**WHAT THE EXERCISE ASKS**: Calculate how many lines of the data hold "arrow". The answer consists of that number only.

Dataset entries
────

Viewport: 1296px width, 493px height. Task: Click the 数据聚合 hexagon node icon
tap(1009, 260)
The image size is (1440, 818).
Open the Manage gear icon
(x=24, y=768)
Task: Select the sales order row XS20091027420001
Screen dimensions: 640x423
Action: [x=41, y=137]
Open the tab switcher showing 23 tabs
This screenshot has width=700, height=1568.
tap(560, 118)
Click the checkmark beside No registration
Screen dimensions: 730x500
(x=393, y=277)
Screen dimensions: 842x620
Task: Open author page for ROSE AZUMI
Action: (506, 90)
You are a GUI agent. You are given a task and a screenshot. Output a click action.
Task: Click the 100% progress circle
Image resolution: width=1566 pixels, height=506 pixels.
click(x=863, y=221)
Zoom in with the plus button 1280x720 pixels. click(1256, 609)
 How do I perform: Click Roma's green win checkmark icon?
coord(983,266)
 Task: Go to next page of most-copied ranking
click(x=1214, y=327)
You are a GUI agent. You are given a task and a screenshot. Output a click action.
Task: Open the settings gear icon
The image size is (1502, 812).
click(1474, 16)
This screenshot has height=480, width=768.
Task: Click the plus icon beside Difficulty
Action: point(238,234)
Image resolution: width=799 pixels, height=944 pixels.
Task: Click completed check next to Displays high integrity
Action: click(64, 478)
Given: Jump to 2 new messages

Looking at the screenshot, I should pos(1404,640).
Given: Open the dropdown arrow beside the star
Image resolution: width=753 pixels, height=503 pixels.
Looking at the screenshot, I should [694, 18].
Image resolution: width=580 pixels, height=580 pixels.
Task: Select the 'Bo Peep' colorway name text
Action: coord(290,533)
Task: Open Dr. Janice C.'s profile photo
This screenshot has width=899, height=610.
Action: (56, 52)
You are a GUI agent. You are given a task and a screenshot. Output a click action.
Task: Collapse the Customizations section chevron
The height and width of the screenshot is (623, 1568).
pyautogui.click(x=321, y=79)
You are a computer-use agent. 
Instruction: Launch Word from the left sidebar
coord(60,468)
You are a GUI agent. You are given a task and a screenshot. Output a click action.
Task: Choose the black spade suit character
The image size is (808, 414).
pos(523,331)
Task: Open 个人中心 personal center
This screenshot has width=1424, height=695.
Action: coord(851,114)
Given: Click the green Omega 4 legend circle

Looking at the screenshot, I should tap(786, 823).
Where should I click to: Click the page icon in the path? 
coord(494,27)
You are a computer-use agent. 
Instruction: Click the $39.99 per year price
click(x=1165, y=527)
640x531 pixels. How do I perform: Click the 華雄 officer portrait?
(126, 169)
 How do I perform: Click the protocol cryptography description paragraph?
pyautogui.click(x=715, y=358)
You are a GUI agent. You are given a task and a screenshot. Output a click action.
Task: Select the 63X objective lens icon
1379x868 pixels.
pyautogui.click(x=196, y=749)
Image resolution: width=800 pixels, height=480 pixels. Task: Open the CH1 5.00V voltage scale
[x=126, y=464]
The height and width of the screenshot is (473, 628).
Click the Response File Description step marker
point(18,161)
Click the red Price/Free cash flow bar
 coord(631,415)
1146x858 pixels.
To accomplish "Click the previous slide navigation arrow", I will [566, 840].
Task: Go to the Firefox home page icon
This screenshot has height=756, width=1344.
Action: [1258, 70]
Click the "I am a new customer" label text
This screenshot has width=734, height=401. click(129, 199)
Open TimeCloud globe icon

────

**ANSWER BELOW**: 2